My other thought was some future uber-rich dude with a mansion the size of a small planet.


How about a Death Star sized yacht called "Home-World"?

robberhands

@Ross at Play

Q1. Do you really spell that with three consecutive F's?

Yes.

Q2. Do we have Germans to thank for the word 'fart'?

No; I think a late 13th-century Scottish warrior with diarrhea invented the fart. His name was Bravefart or something like that.

Replies:   Ross at Play
Crumbly Writer

@REP

We basically started off with you saying there was no difference between 'homeworld' and 'home world'. However, there seems to be a few who perceived the two cases as being slightly different. As the thread continued, posters seemed to want to find a difference. In the above you are reaffirming the two cases are the same and we shouldn't worry about it. Three minutes later, you respond to Ross's post where he defined a difference. I get the sense from the wording of your second post that you are happy that someone came up with a rationale for why the two cases are different.

At first, I assumed from the responses that there were no differences. When one was pointed out, you're right, I was enthused, but it didn't apply to my two SF stories involving multiple alien species, so I was disappointed that, though interesting, wouldn't really impact my storytelling approach.
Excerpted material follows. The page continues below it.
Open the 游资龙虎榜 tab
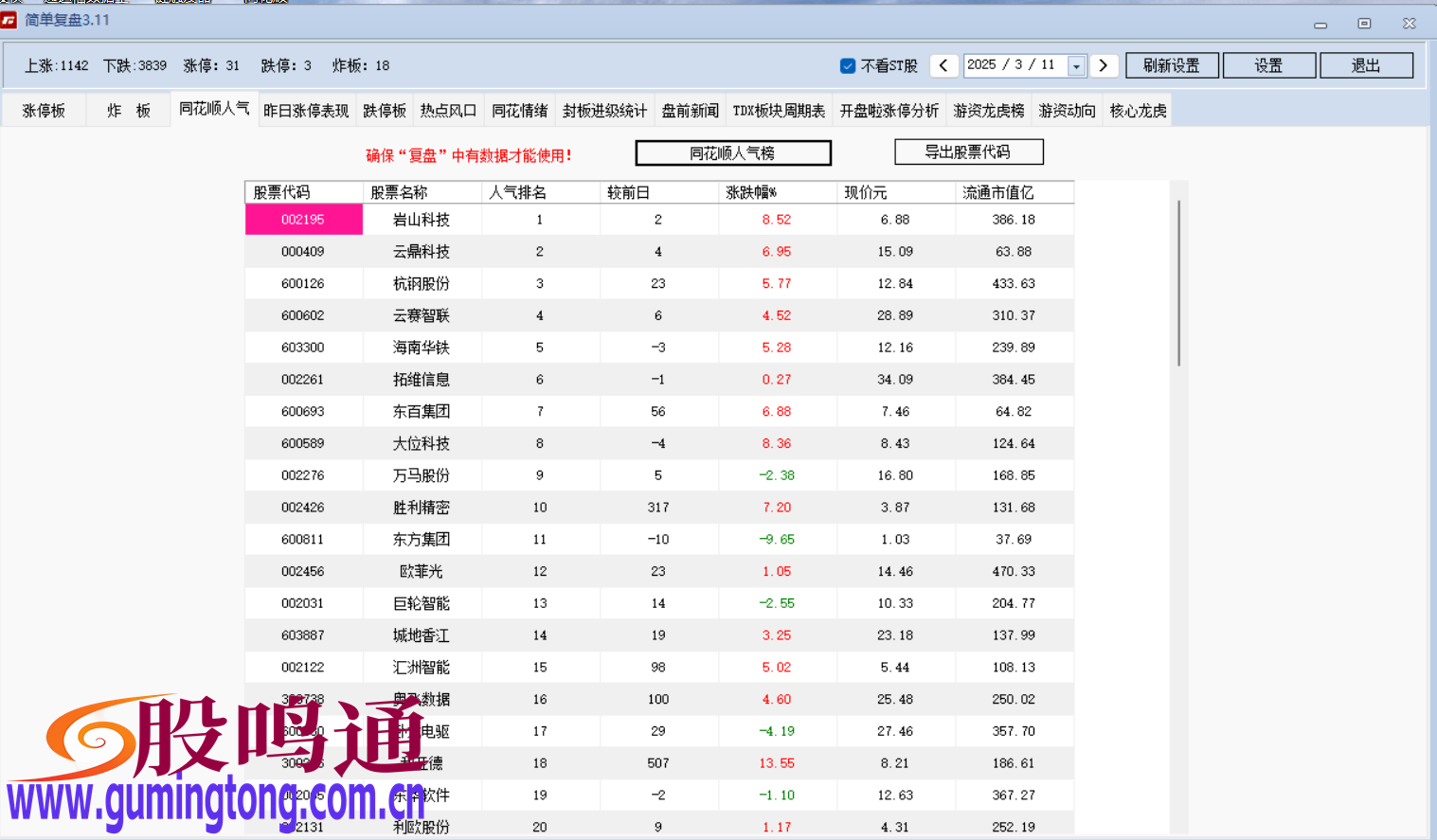The width and height of the screenshot is (1437, 840). click(x=987, y=109)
It's not so that there a difference, as there's a 'special exemption' to their being identical (when they name the Galactic Capital "Homeworld").

Crumbly Writer

@Dominions Son

Home-world is a planet full of occupied houses. :)
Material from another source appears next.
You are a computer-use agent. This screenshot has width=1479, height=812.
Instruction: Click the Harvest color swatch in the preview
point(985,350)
Nope. We're talking SF. It's a planet full of sentient houses!

Ross at Play
Updated:

@robberhands

No; I think a late 13th-century Scottish warrior with diarrhea invented the fart. His name was Bravefart or something like that.

Okay. I'll investigate which side of my family tree he is on.

Replies:   Joe Long
helmut_meukel

@Ross at Play

Donaudampfschifffahrtskapitän
Q1. Do you really spell that with three consecutive F's?


Nowadays YES. Schifffahrt is Schiff + Fahrt. When I went to school the rule was to drop one of the three consecutive F's (or T's,...), but in case you had to divide the word at the end of the line it was 3 F's again: Schiff-fahrt.
18 Secretaries for Education (from all 16 german states and Austria and Switzerland) have to vote unanimously for any change in orthography and grammar. Those changes are then binding upon all schools, universities, and administrations. The intervalls between major changes are mostly decades. First was in 1876, then in 1901, finally in 1996 with minor changes in 2004, 2006 and 2011 because the 1996 major change was a disaster. To leave triplets was introduced in 1996.

Q2. Do we have Germans to thank for the word 'fart'?


No. English 'fart' is German 'Furz'(noun) and 'furzen'(verb) ; both have the same germanic root.
The german verb 'fahren' and it's noun 'Fahrt' are used for car (drive), bike (ride), bus (ride), ship (sail), boat (row) ...

HM.

Replies:   Joe Long  Crumbly Writer
Joe Long

@Ross at Play

I'll investigate which side of my family tree he is on


I'm a Guthrie descendant.

Joe Long

@helmut_meukel

18 Secretaries for Education (from all 16 german states and Austria and Switzerland) have to vote unanimously for any change in orthography and grammar. Those changes are then binding upon all schools, universities, and administrations.


Too much government control.

Replies:   Crumbly Writer
Crumbly Writer

@helmut_meukel

The german verb 'fahren' and it's noun 'Fahrt' are used for car (drive), bike (ride), bus (ride), ship (sail), boat (row) ...

Which is where we get the English word 'fart' from, since you 'fart' on bicycle seats, and you can use farts (in desperate times) to power your car or sail your sailboat. Not much help in rowing, as it'll cause anyone else in the boat to dive overboard. 'D

Crumbly Writer

@Joe Long

Too much government control.

Unlike in America, where ever single citizen invents their own words, and which is the most popular becomes the newest words in the dictionary each year. (is that an argument for or against government controls?

Replies:   Joe Long
richardshagrin

Government control of farts? Perhaps a special tax on beans?

Joe Long

@Crumbly Writer

Unlike in America, where ever single citizen invents their own words


The wisdom of the crowds!

We try all of them out and get to see which works best.